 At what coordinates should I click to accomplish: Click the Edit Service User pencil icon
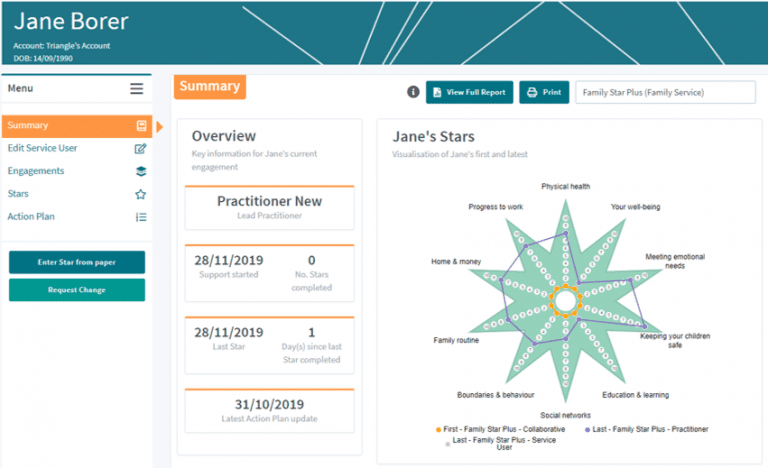click(x=141, y=149)
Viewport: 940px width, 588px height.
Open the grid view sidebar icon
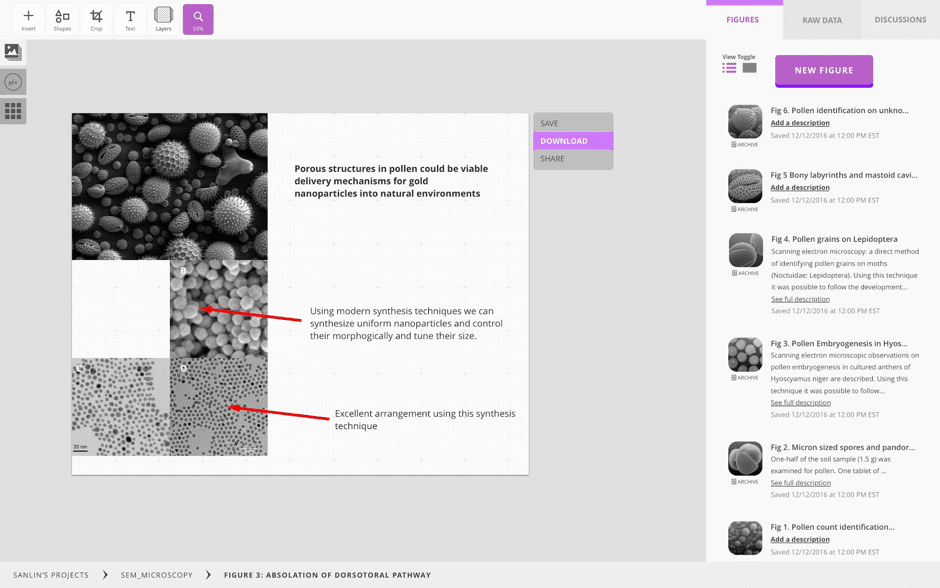(13, 111)
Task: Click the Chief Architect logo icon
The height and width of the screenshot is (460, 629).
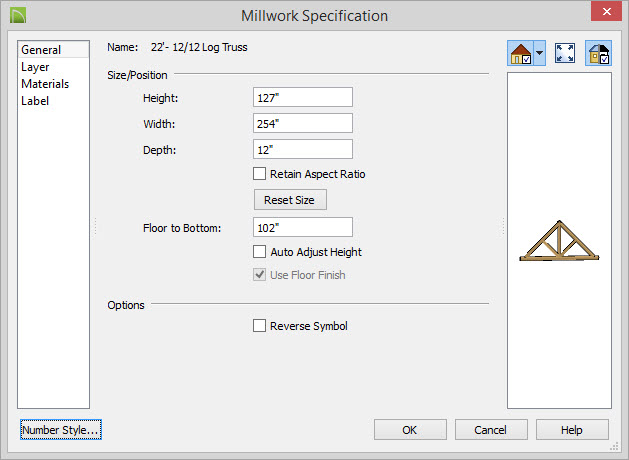Action: [18, 16]
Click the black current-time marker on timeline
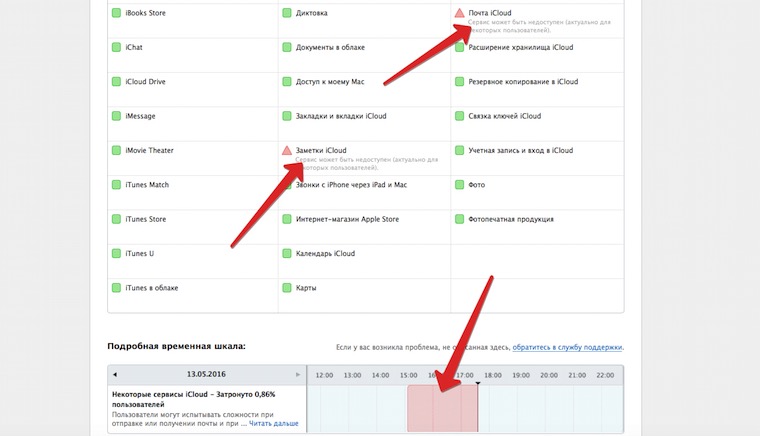The image size is (760, 436). [478, 383]
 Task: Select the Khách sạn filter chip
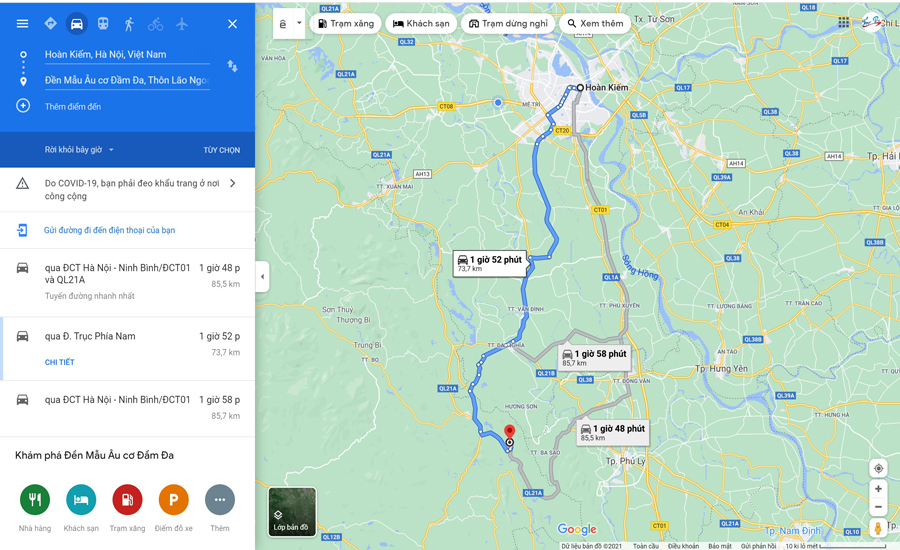pos(421,24)
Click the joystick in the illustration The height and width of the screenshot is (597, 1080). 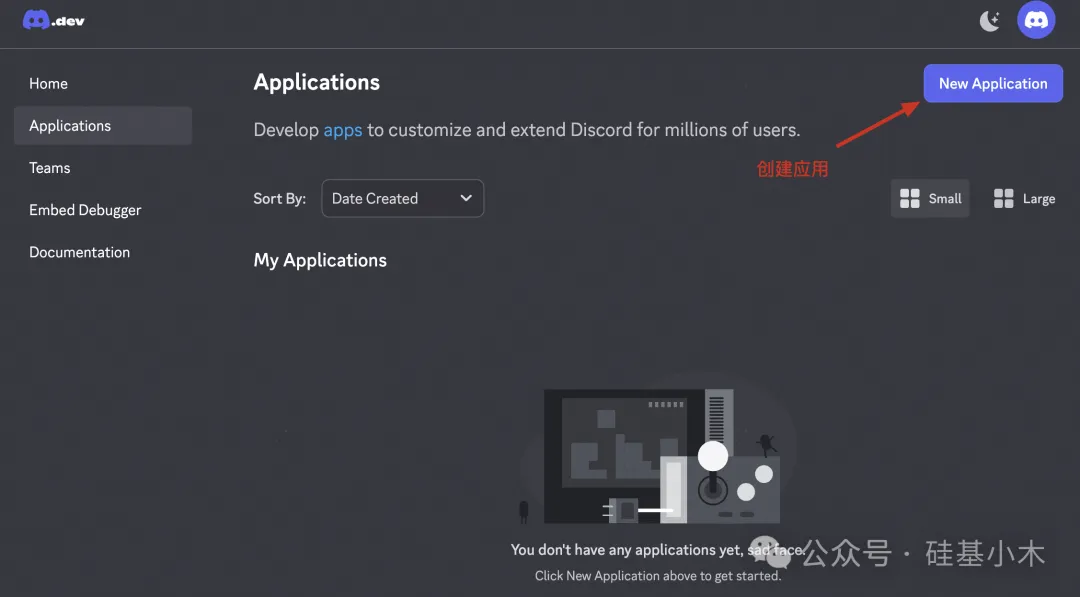pyautogui.click(x=713, y=473)

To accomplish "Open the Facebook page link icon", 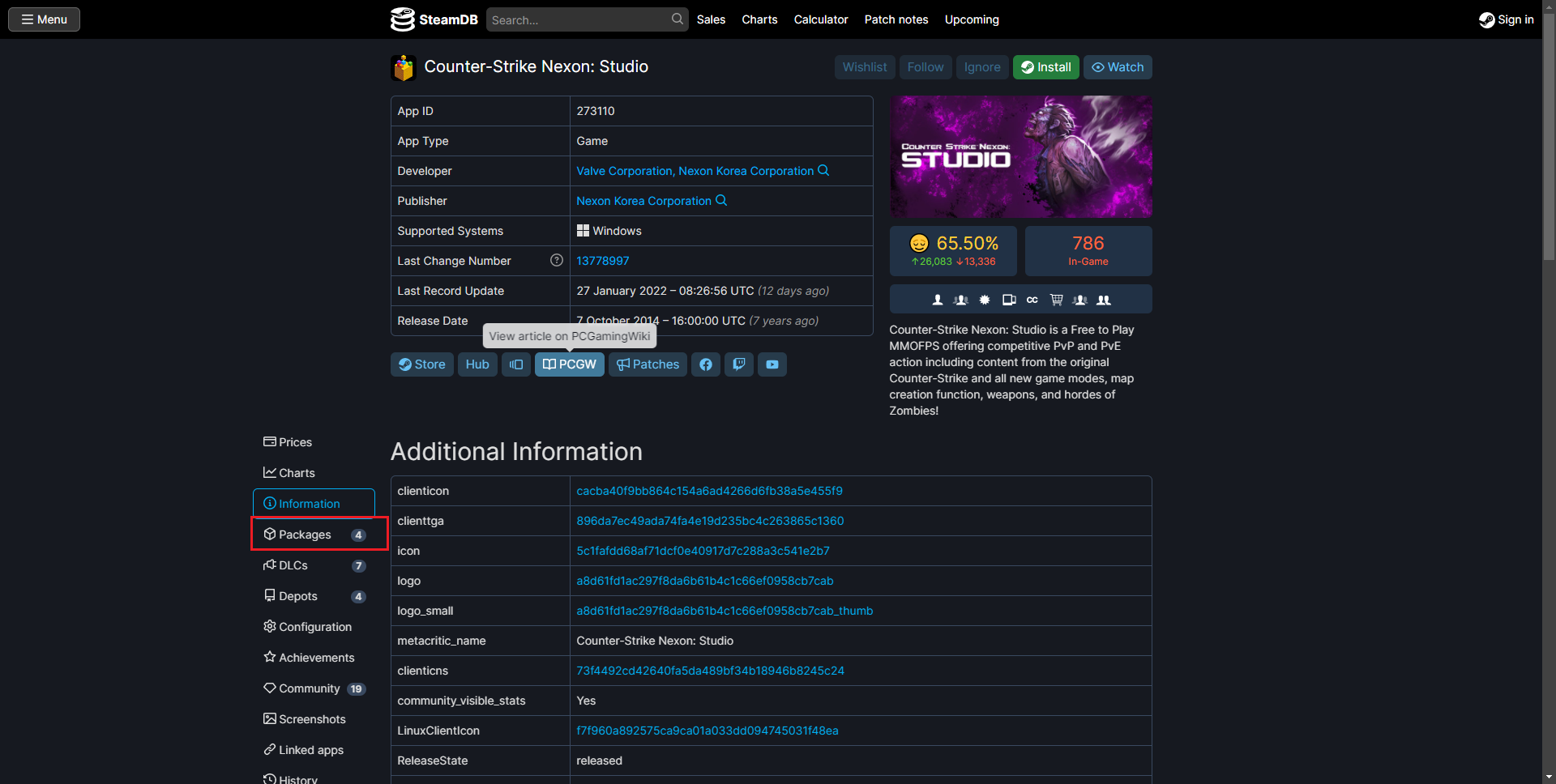I will [705, 364].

* * * * * * * * *

GIVEN REQUEST: Copy out word for word the part of the entries that opens with the line containing "Task: Click the Chief Architect logo icon" and closes with the line containing "pos(421,24)", including both of those lines. Leave out the pictures.

CORRECT RESULT:
Task: Click the Chief Architect logo icon
The height and width of the screenshot is (460, 629).
Action: [18, 16]
Click the black current-time marker on timeline
The image size is (760, 436). [478, 383]
 Task: Select the Khách sạn filter chip
pos(421,24)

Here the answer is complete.